Lawyers are more likely to suffer depression and use drugs and alcohol to manage depressive symptoms than their professional peers, according to a recent study.

The research, carried out by Beaton Consulting in conjunction with beyondblue, involved 7,500 professionals including accountants, engineers and architects, and asked a series of questions from a standardised mental health survey.

Nicole Highet, deputy CEO of beyondblue said the results were a wake-up call for law firms. “The data here shows that the rates are significant. At least one in 10 people right now in professional firms are going to have clinical depression and the rates were higher in lawyers – around 15 percent,” she said.

“So that’s 15 percent who had depression just at the point when they were completing the survey. Those results would be even higher higher if the questions were asked over a twelve month period or if we asked people if they’d ever experienced it.”

Respondents to the survey were also asked whether they used drugs and alcohol to manage sadness and depression and the higher incidence amongst lawyers – 5 per cent knowingly self-medicated using and drugs and alcohol – correlates with the higher incidence of depression.

South Pacific Private, a Sydney based rehabilitation centre that assists people with depression and alcohol and drug addiction, issued a statement following the release of the survey saying lawyers developed coping mechanisms for dealing with pressure but often didn’t recognise their own needs and were reluctant to seek help.

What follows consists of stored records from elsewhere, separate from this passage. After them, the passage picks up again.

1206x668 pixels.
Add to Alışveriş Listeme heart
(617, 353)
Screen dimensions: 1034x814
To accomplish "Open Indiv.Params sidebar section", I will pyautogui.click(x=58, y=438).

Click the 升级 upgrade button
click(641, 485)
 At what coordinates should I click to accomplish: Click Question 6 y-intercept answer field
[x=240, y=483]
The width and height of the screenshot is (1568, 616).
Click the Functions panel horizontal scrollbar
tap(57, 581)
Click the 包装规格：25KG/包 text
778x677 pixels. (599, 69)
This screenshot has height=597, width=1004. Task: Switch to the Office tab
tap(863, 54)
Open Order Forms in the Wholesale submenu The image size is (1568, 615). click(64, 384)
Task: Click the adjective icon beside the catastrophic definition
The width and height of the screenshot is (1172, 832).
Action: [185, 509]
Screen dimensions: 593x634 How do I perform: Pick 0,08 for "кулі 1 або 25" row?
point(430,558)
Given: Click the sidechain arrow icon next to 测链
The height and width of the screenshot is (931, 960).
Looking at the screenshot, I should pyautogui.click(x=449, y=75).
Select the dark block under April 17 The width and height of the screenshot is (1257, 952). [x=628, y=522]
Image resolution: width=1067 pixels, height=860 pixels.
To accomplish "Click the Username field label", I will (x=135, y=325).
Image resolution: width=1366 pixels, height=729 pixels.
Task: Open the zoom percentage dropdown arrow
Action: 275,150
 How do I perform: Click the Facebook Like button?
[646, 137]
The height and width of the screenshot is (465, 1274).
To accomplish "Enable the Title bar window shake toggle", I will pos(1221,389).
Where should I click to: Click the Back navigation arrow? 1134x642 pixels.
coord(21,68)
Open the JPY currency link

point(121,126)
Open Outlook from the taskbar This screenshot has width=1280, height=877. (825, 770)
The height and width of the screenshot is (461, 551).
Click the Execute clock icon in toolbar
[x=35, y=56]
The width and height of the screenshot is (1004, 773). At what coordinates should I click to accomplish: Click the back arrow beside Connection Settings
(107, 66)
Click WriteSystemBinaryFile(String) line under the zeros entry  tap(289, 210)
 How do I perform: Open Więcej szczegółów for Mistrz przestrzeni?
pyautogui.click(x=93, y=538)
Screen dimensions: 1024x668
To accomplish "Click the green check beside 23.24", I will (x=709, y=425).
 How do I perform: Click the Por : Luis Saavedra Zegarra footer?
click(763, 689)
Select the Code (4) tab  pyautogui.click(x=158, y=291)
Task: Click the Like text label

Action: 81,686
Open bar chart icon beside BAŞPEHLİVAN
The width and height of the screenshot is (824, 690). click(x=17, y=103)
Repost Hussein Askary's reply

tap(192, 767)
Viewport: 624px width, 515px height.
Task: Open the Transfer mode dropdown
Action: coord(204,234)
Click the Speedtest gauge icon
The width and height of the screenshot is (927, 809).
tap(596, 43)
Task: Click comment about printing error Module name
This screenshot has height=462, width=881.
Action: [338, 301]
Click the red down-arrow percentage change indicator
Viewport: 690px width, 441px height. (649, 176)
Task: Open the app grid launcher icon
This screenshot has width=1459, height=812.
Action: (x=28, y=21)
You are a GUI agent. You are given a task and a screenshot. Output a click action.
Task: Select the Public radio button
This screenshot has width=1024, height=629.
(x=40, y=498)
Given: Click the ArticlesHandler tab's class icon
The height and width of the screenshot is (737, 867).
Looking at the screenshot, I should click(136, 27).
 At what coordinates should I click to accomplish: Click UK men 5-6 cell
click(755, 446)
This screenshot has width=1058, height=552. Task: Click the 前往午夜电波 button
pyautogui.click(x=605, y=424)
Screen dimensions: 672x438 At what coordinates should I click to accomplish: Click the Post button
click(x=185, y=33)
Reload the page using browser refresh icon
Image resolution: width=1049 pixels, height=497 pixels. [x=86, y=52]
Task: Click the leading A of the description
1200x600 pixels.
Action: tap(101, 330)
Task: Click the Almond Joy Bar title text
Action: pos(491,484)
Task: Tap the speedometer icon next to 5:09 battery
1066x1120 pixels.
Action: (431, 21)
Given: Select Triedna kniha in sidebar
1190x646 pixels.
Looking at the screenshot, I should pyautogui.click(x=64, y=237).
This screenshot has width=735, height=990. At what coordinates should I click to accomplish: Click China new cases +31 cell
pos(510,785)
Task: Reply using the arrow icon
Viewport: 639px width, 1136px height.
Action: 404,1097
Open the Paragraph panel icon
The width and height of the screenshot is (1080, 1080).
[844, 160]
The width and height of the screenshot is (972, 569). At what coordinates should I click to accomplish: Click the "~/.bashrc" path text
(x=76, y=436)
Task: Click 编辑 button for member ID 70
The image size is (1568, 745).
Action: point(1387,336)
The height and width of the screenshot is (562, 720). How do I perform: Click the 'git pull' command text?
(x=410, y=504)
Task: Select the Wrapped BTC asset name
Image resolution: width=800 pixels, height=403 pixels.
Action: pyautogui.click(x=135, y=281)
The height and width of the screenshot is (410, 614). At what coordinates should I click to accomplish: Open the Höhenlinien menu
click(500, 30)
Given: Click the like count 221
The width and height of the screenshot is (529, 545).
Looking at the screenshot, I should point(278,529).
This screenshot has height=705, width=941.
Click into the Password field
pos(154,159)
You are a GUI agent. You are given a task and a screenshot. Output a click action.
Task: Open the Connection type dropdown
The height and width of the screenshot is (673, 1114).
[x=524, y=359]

“With greater awareness of the problems, we hope it will remove the stigma of depression among the legal fraternity, and allow individuals to recognise the symptoms and seek help sooner, rather than later,” said South Pacific Private spokesperson, psychotherapist Jackie Furey.

While lawyers represented the greatest proportion of professionals using drugs, there was also significant use among patent attorneys, actuaries and insurance underwriters. The lowest incidence of use was among professionals working in engineering firms.

Drug and alcohol use is just one of the symptoms of depression and people need to look out for other tell-tale signs as well said Highet.

“People use drugs and alcohol for a whole range of reasons so it’s also important to about looking at other behaviours. For example a change over two weeks or more such as a period of sadness or loss of interest in things you might have got pleasure out of previously. And a range of symptoms like sleeping problems, lost productivity, motivation, negative thinking or feelings, feeling helpless or worthless,” Highet said.

“If someone experiences feeling down or four or more of those symptoms it’s likely they are experiencing some kind of depression and the more symptoms they have the more severe the depression.”

Previous studies have shown that an employee with untreated depression is estimated to cost their organisation an average of $9,660 per annum due to lost productivity and absenteeism, so it makes good financial sense for law firms to address the issue.

Meanwhile, further research released last week warned that illicit drug use costs the economy more than $6 billion annually. The study, developed by a team of economists for the Australian Drug Law Reform Foundation, also found that business bears more than half that cost. The report said the costs rack up through lost productivity, crime, road accidents and absenteeism.

According to Chris Caton, chief economist at BT Financial Group, the costs represent around 2 per cent of Australian company profits and business must get involved in combating the problem.

He told the ABC that the study underscores the fact that drug policy is currently an “economics free zone”. “It’s for business to realise that this is a business issue, it is having economic effects. Business- needs also to be involved in minimising the cost of illicit drug use,” he said.